Nothing but the lines from the one with "Select SL-TW-1-COMPLETION OF CIVIL WORKS row" through the final line of the entries should appear in the answer, copied exactly and without pictures.
Data shown section start
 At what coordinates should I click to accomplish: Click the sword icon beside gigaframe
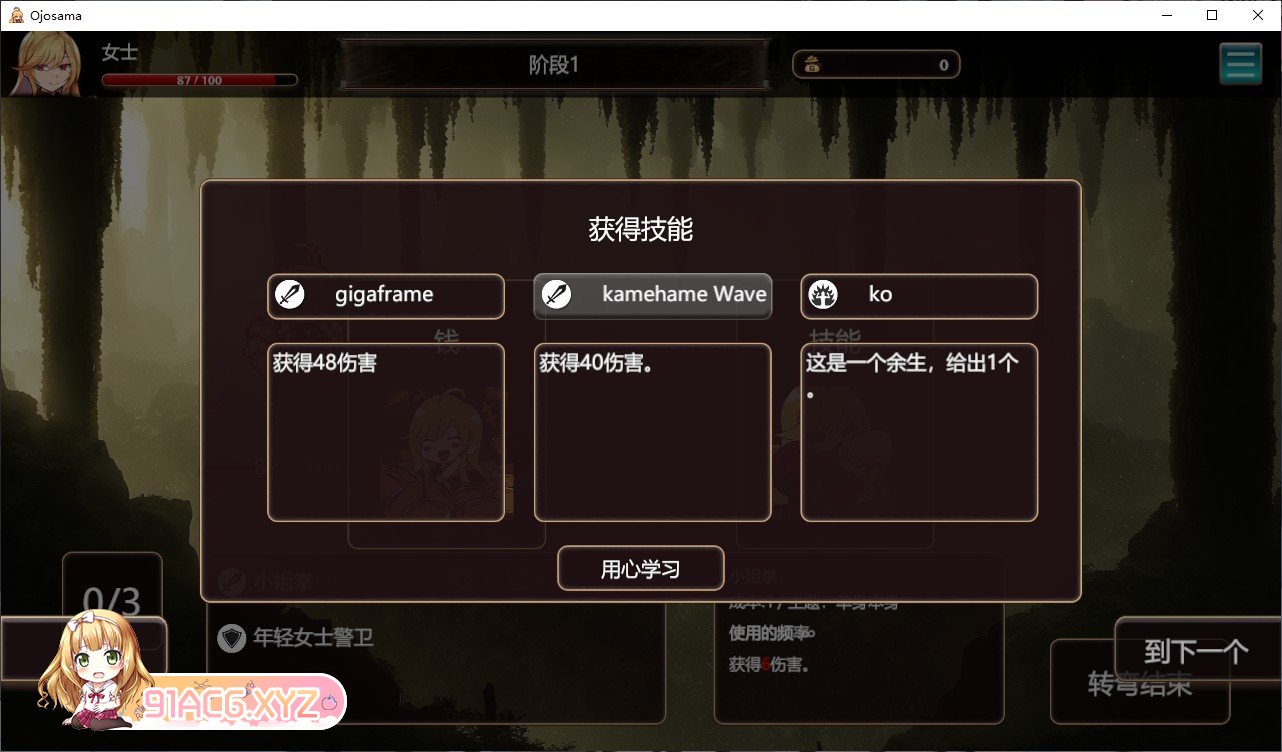(x=290, y=295)
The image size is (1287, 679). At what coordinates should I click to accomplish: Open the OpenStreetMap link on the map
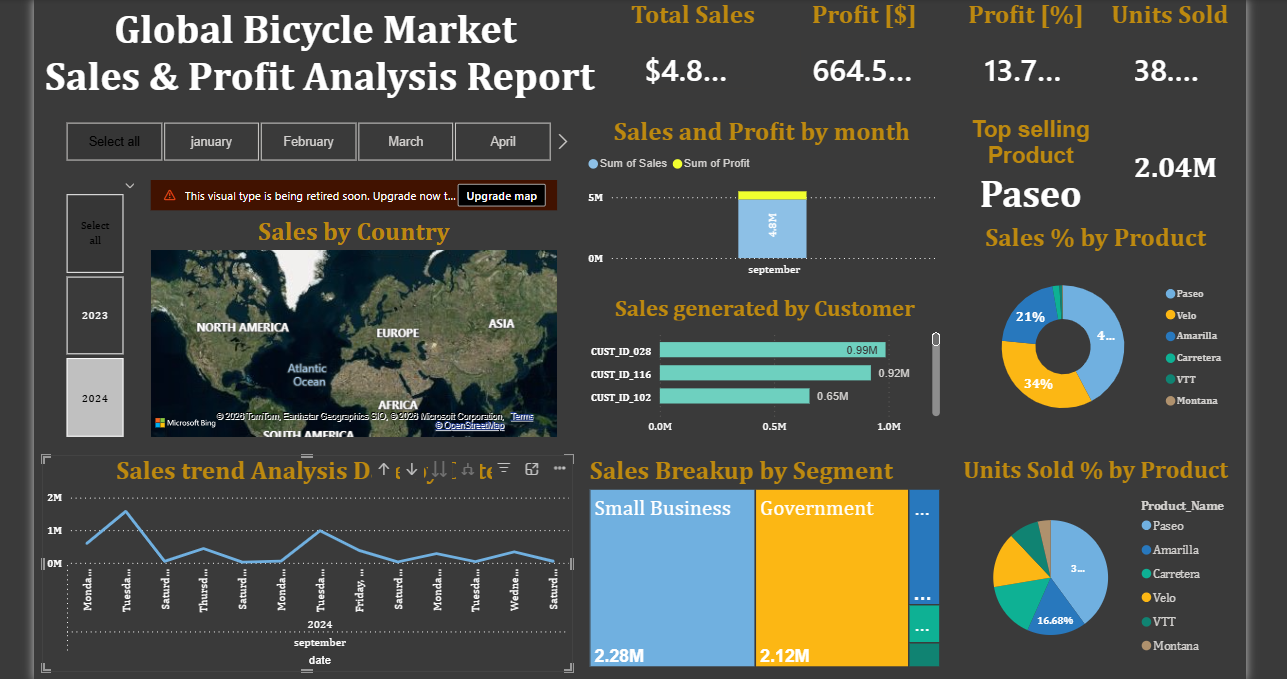point(469,426)
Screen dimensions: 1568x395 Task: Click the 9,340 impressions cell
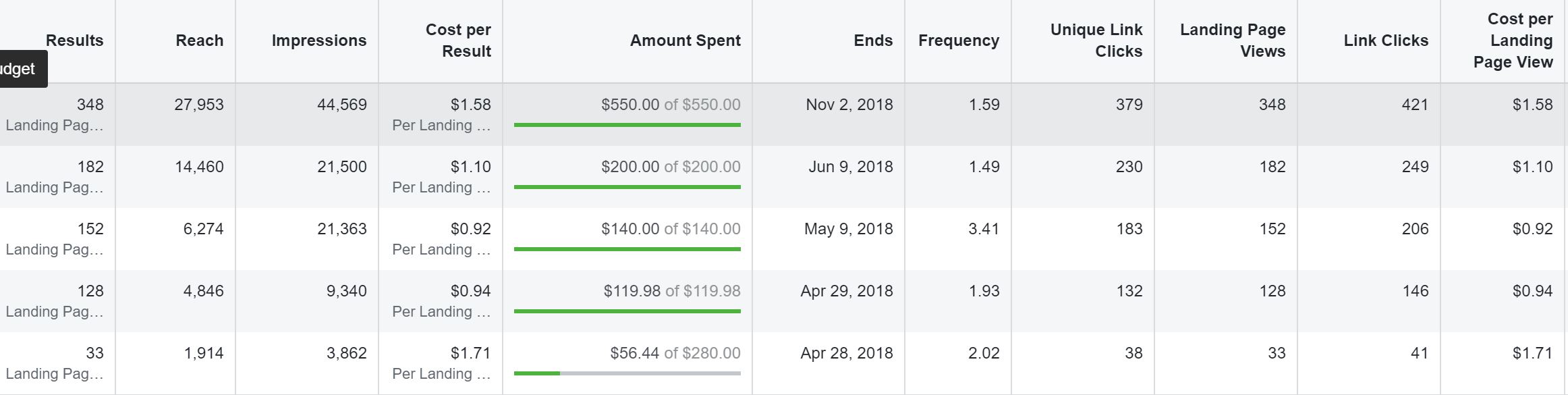[343, 291]
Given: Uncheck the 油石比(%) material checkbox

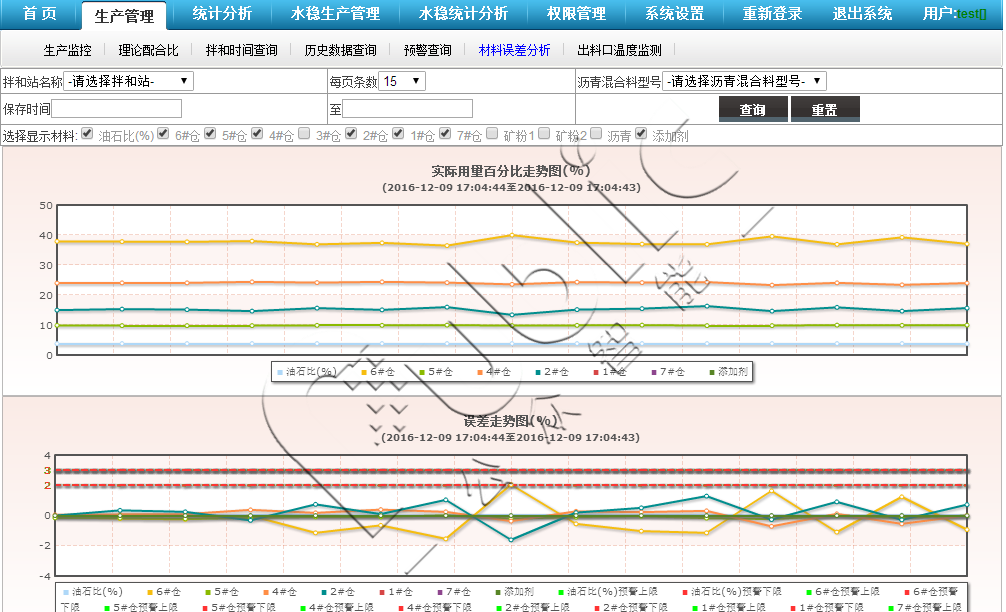Looking at the screenshot, I should point(87,134).
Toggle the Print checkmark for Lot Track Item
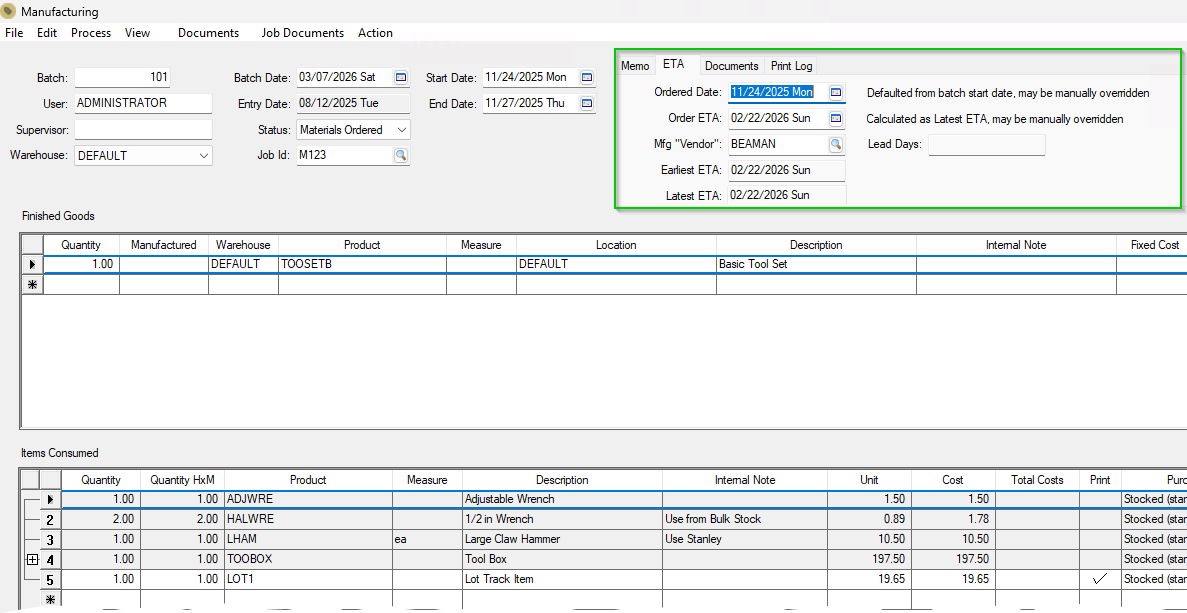Viewport: 1187px width, 613px height. pos(1100,579)
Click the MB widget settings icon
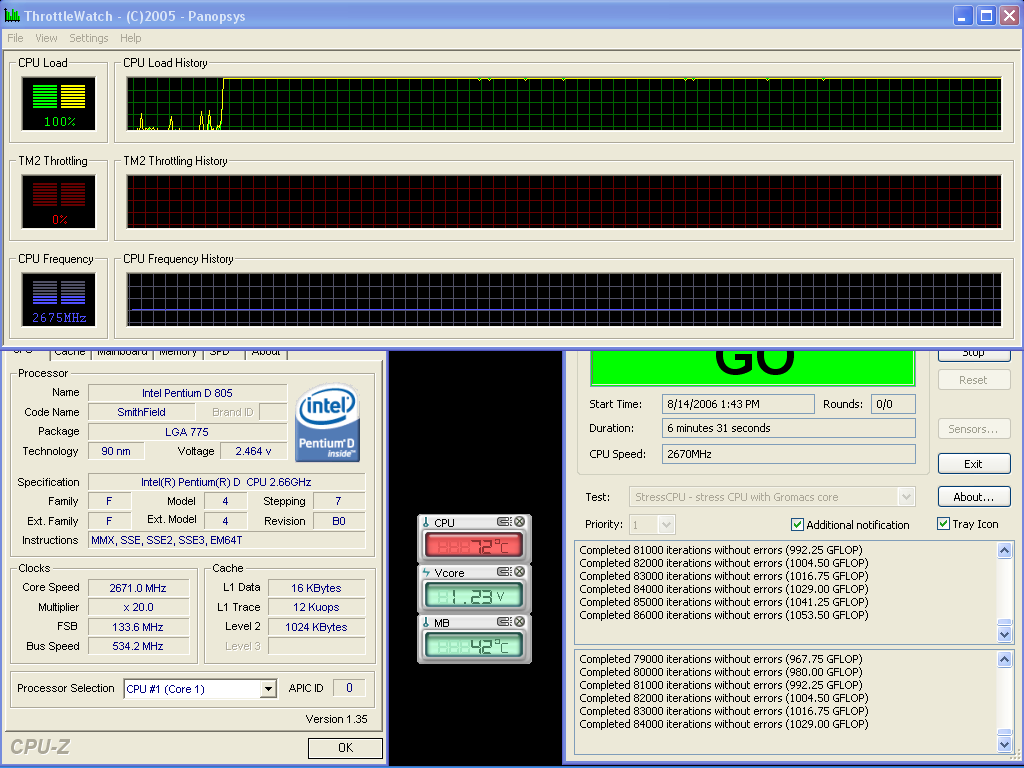 pos(504,623)
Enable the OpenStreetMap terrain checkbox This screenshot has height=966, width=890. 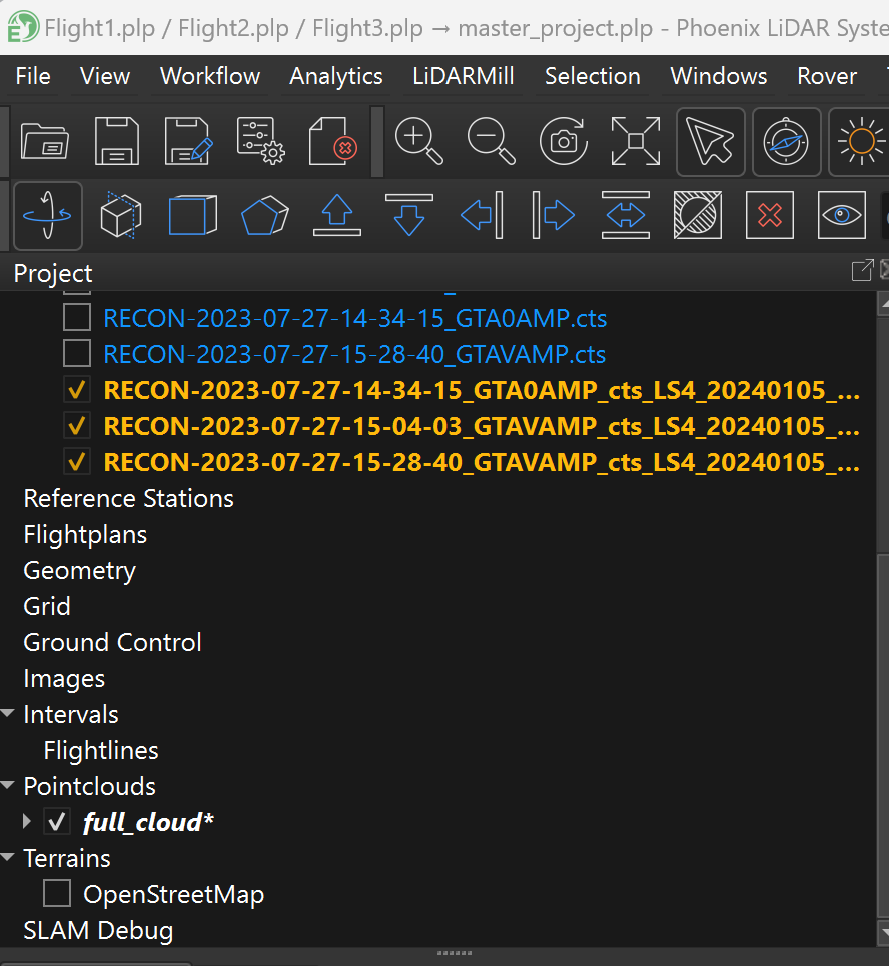57,894
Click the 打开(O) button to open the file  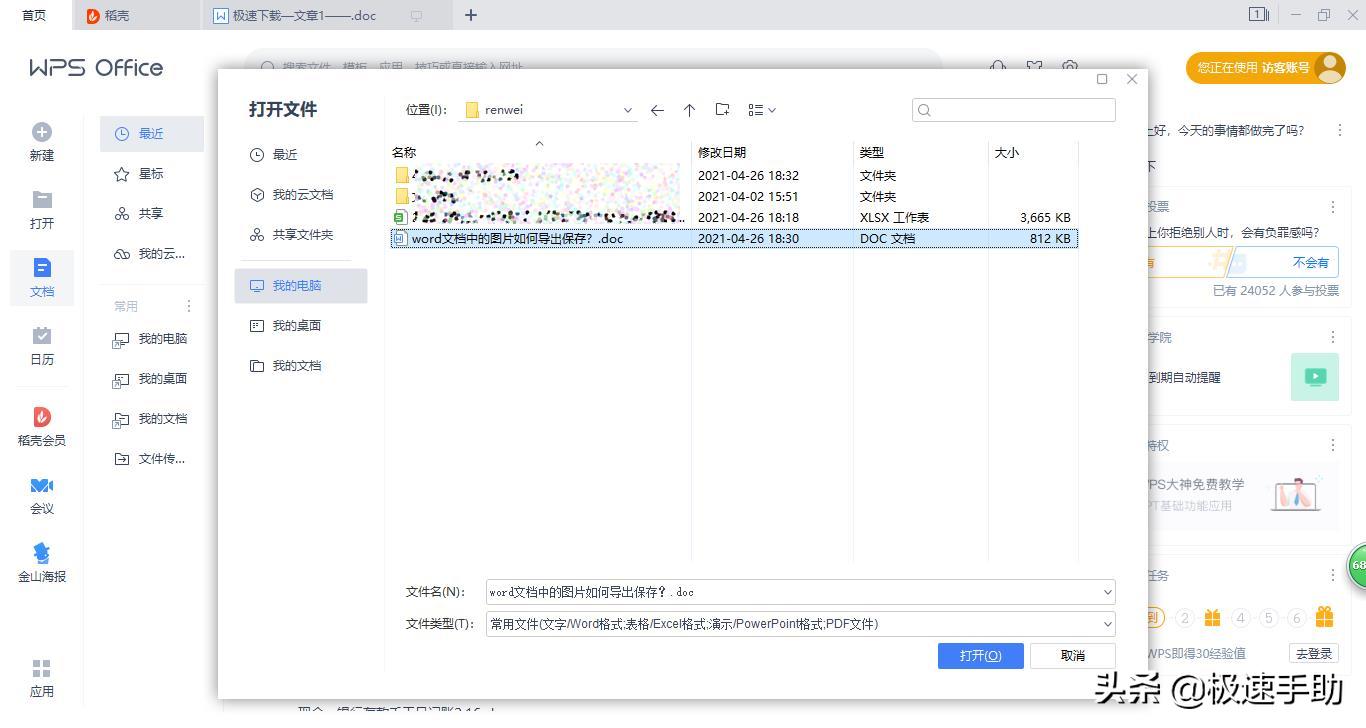click(x=979, y=655)
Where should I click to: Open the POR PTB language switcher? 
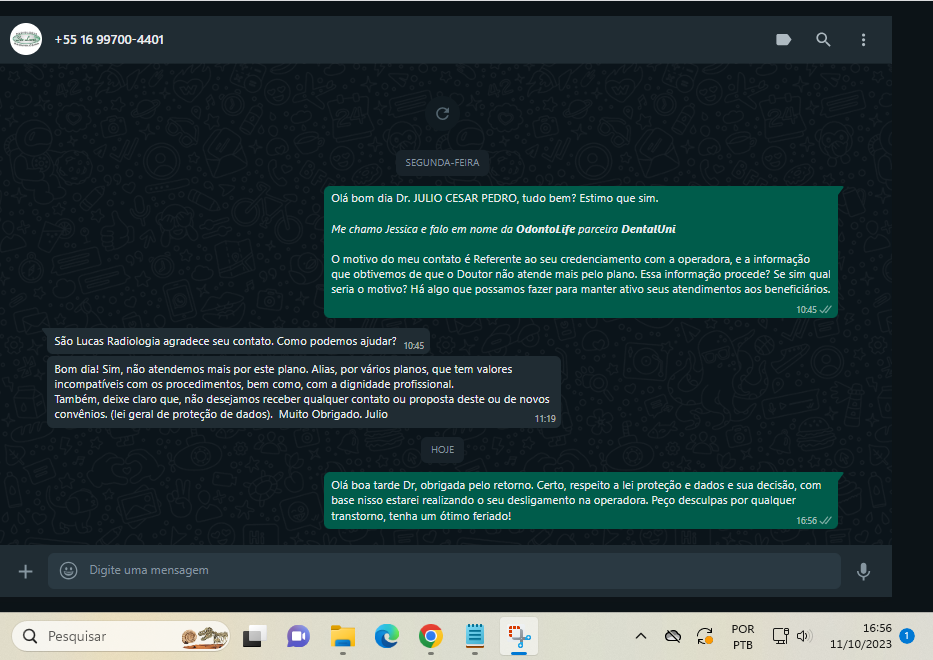click(743, 636)
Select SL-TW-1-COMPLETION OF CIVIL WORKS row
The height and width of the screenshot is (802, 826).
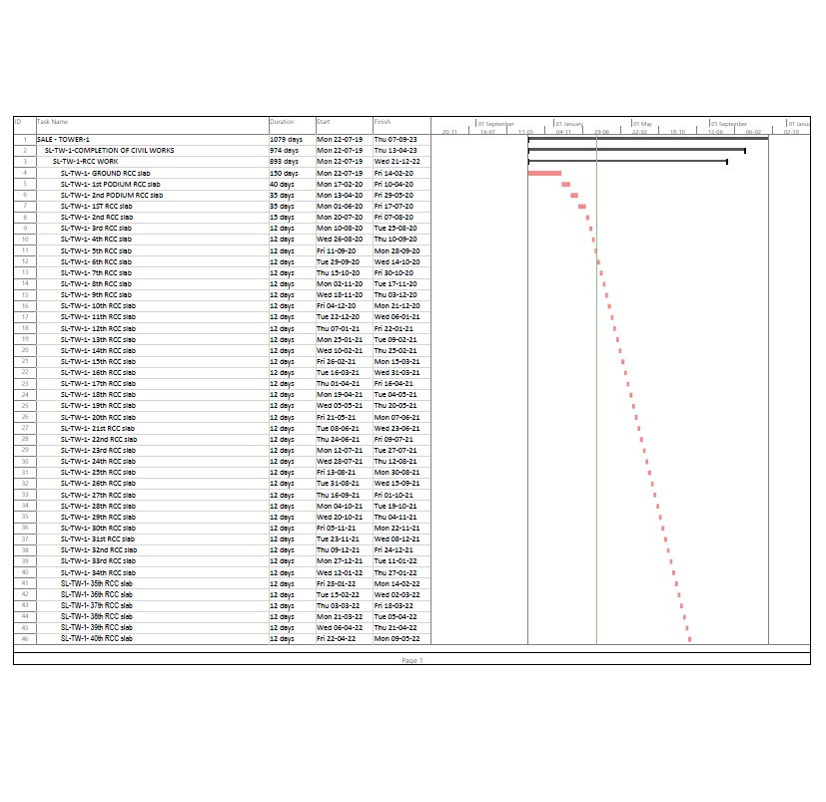tap(109, 151)
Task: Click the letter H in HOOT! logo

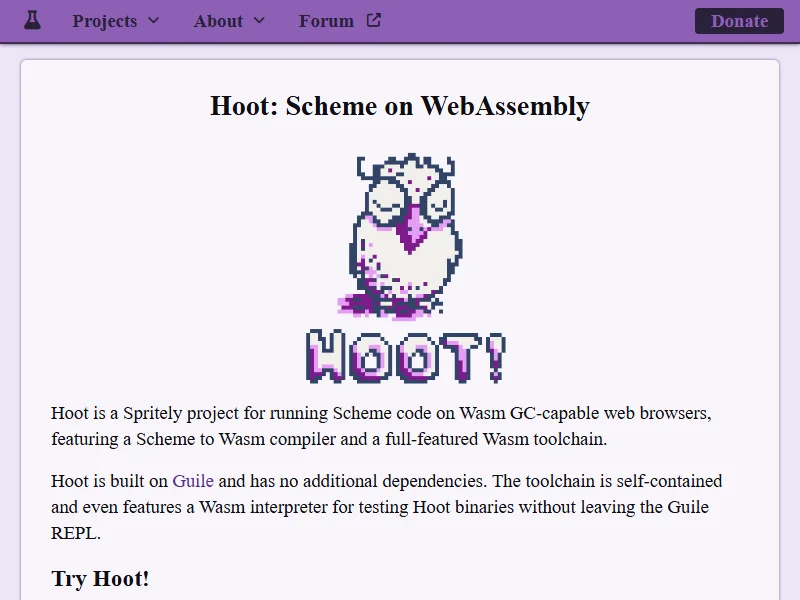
Data shown section end
Answer for the task:
Select SL-TW-1-COMPLETION OF CIVIL WORKS row
The height and width of the screenshot is (802, 826).
tap(109, 151)
Task: Click the letter H in HOOT! logo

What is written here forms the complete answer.